= Mirela Radenković =

Serbian politician

Mirela Radenković (Мирела Раденковић; born 24 September 1976) is a politician in Serbia. She has served in the National Assembly of Serbia since October 2020 as a member of the Serbian Progressive Party.

==Private career==
Radenković is an entrepreneur. She lives in Lapovo.

==Politician==
===Municipal politics===
Radenković received the lead position on the Progressive Party's electoral list for the Lapovo municipal assembly in the 2016 Serbian local elections and was elected when the list won ten out of twenty-nine mandates. The Progressives narrowly lost the popular vote to a local group called Svi za Lapovo but subsequently joined a local coalition government; Radenković was chosen as deputy mayor and served in this role for the next four years.

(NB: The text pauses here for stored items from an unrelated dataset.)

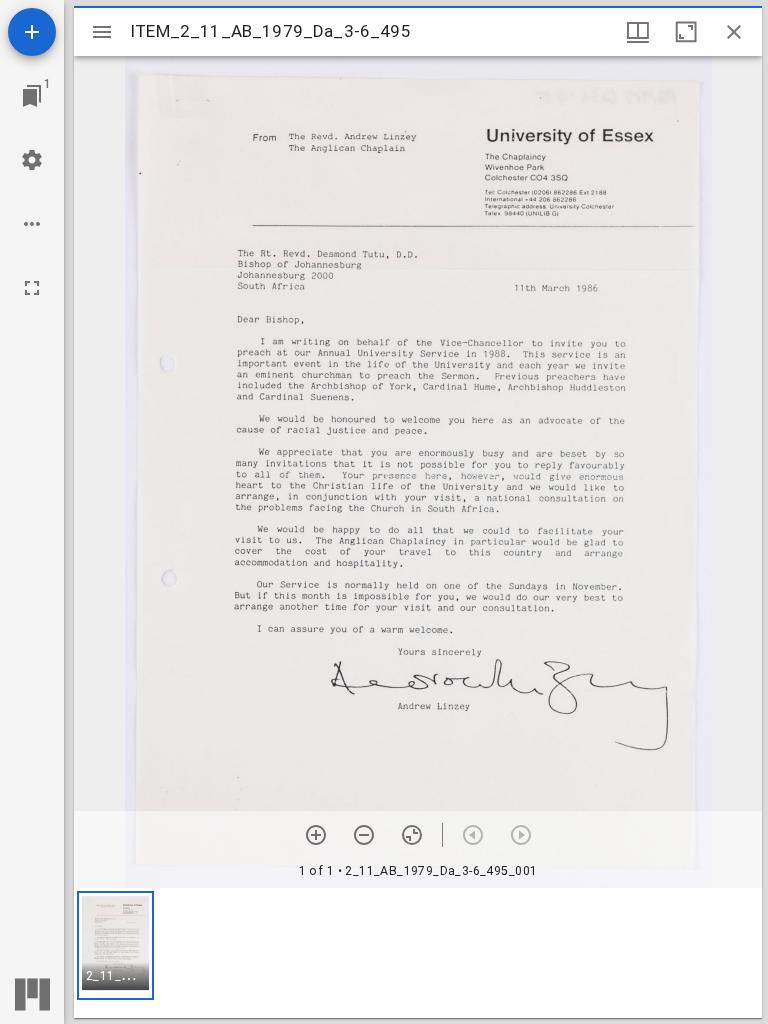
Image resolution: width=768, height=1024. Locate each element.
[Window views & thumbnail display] (638, 32)
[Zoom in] (316, 835)
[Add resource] (32, 32)
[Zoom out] (364, 835)
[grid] (418, 953)
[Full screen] (32, 288)
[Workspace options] (32, 224)
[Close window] (734, 32)
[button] (115, 945)
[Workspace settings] (32, 160)
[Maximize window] (686, 32)
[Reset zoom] (412, 835)
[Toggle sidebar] (102, 32)
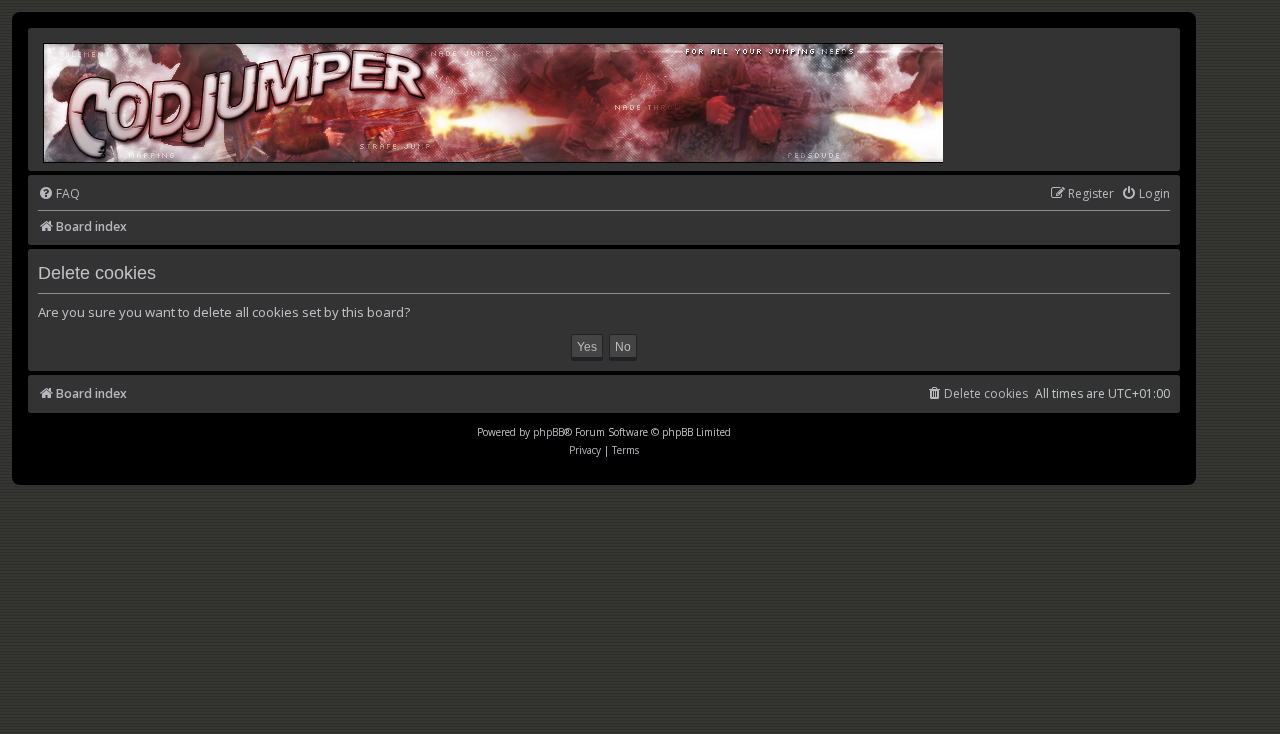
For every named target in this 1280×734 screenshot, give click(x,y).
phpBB (548, 432)
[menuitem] (59, 194)
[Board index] (494, 99)
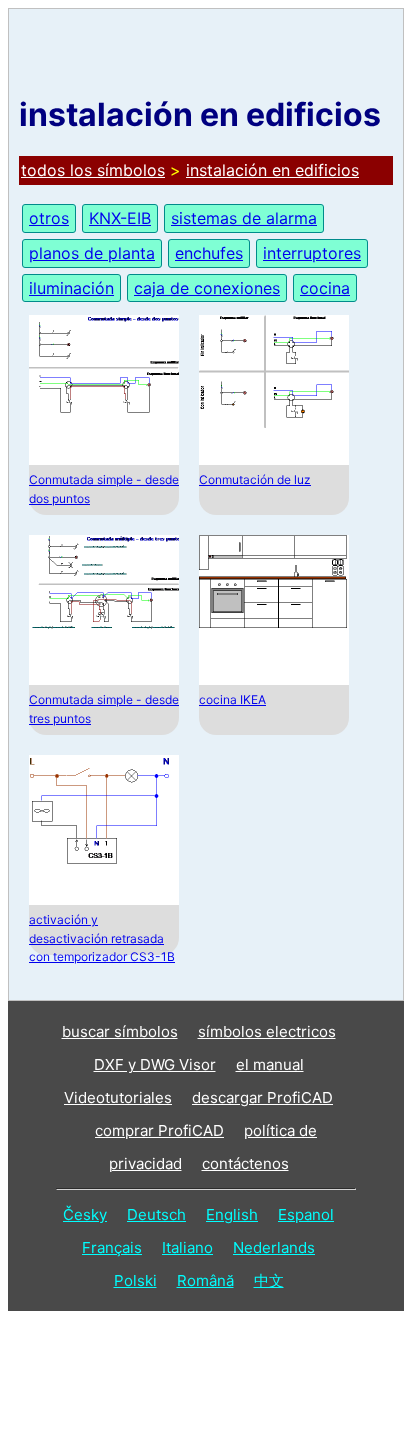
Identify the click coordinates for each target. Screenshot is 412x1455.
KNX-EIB (120, 218)
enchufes (209, 253)
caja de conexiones (207, 288)
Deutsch (156, 1214)
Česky (85, 1214)
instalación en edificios (272, 170)
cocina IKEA (232, 699)
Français (112, 1247)
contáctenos (245, 1163)
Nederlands (274, 1247)
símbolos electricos (267, 1031)
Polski (135, 1280)
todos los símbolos (93, 170)
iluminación (71, 288)
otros (49, 218)
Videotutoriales (118, 1097)
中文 (269, 1280)
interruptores (312, 253)
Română (205, 1280)
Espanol (306, 1214)
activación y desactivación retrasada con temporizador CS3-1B (102, 938)
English (232, 1214)
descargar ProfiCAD (262, 1097)
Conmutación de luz (255, 479)
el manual (270, 1064)
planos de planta (92, 253)
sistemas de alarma (244, 218)
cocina (325, 288)
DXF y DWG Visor (155, 1064)
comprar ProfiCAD (159, 1130)
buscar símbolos (120, 1031)
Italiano (187, 1247)
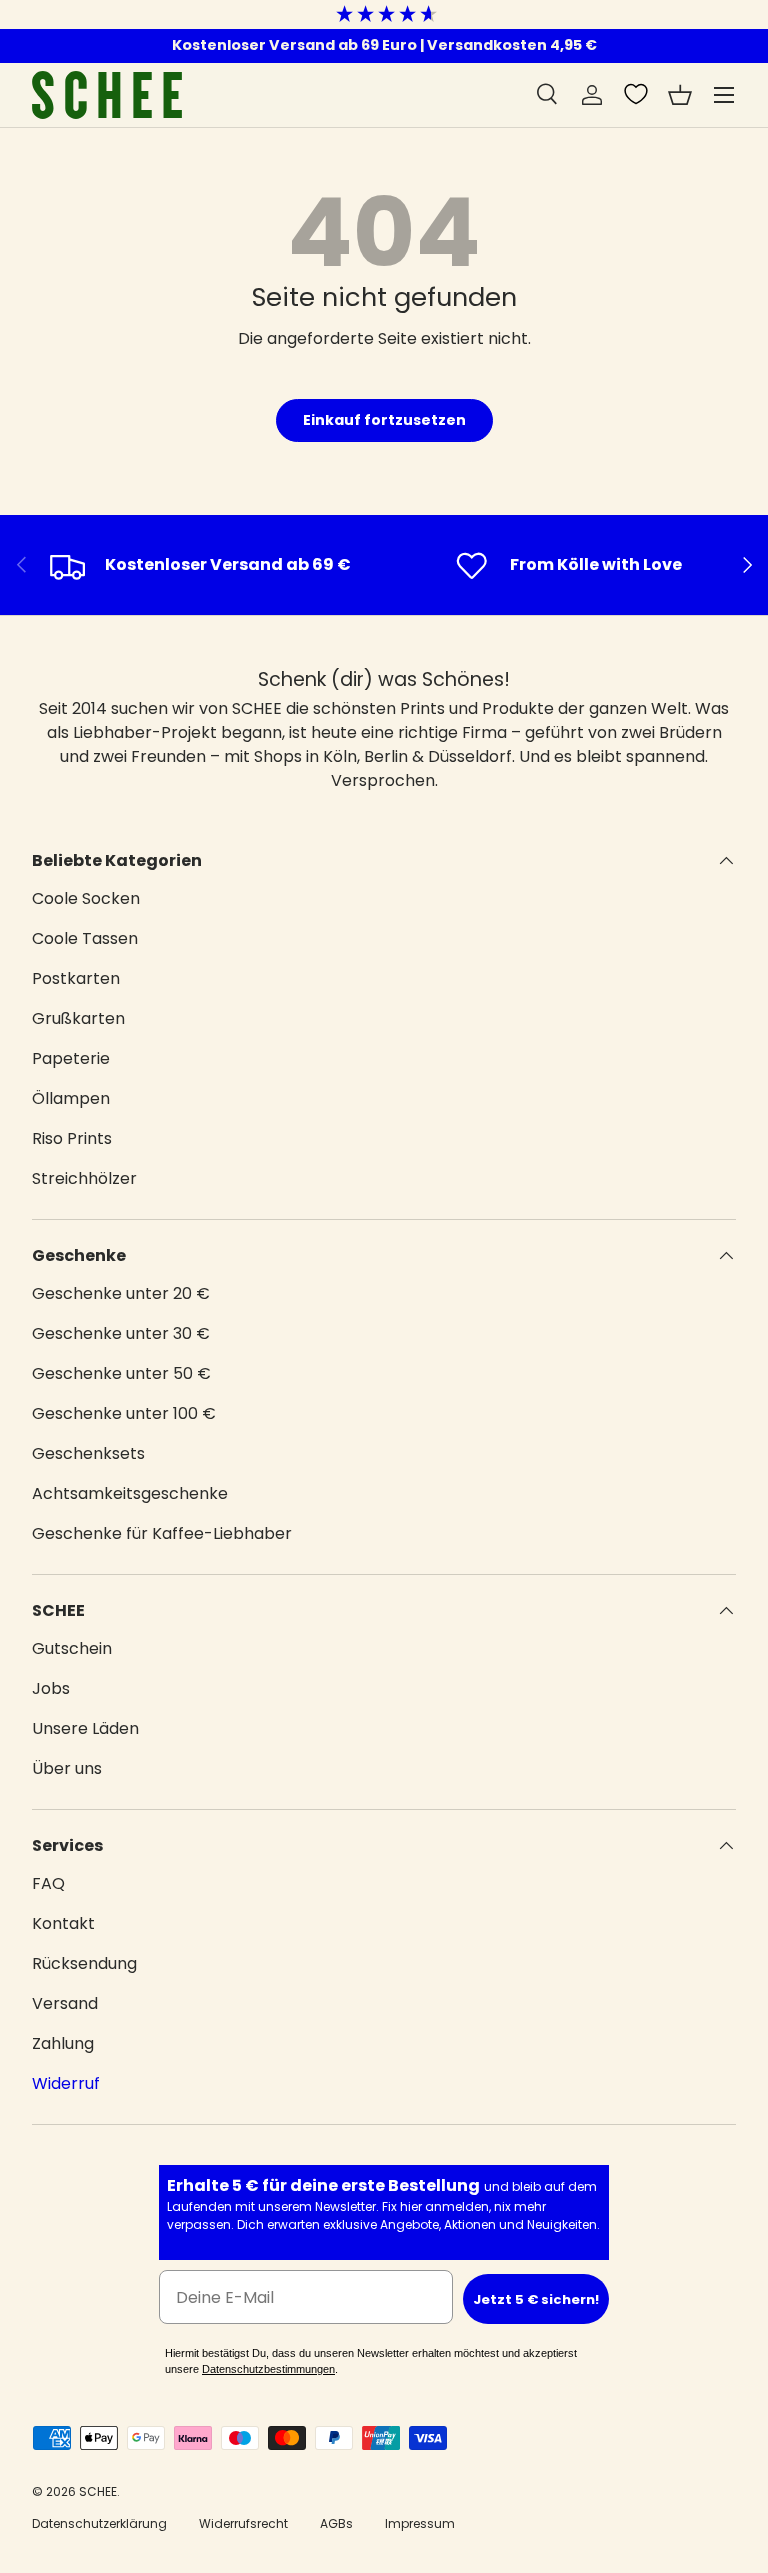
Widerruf (66, 2083)
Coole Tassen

She was given the second position on the party's list for the 2020 Serbian local elections and was re-elected when the list won a majority victory with sixteen mandates. She is now the president (i.e., speaker) of the local assembly.

===Parliamentarian===
Radenković was awarded the 193rd position on the Progressive Party's Aleksandar Vučić — For Our Children list for the 2020 Serbian parliamentary election and narrowly missed direct election when the list won a landslide majority with 188 of 250 mandates. She received a mandate on 28 October 2020 as the replacement for another party member. She is a member of the parliamentary friendship groups with Austria, Belgium, China, Germany, Greece, Russia, Slovenia, Switzerland, and the United States of America.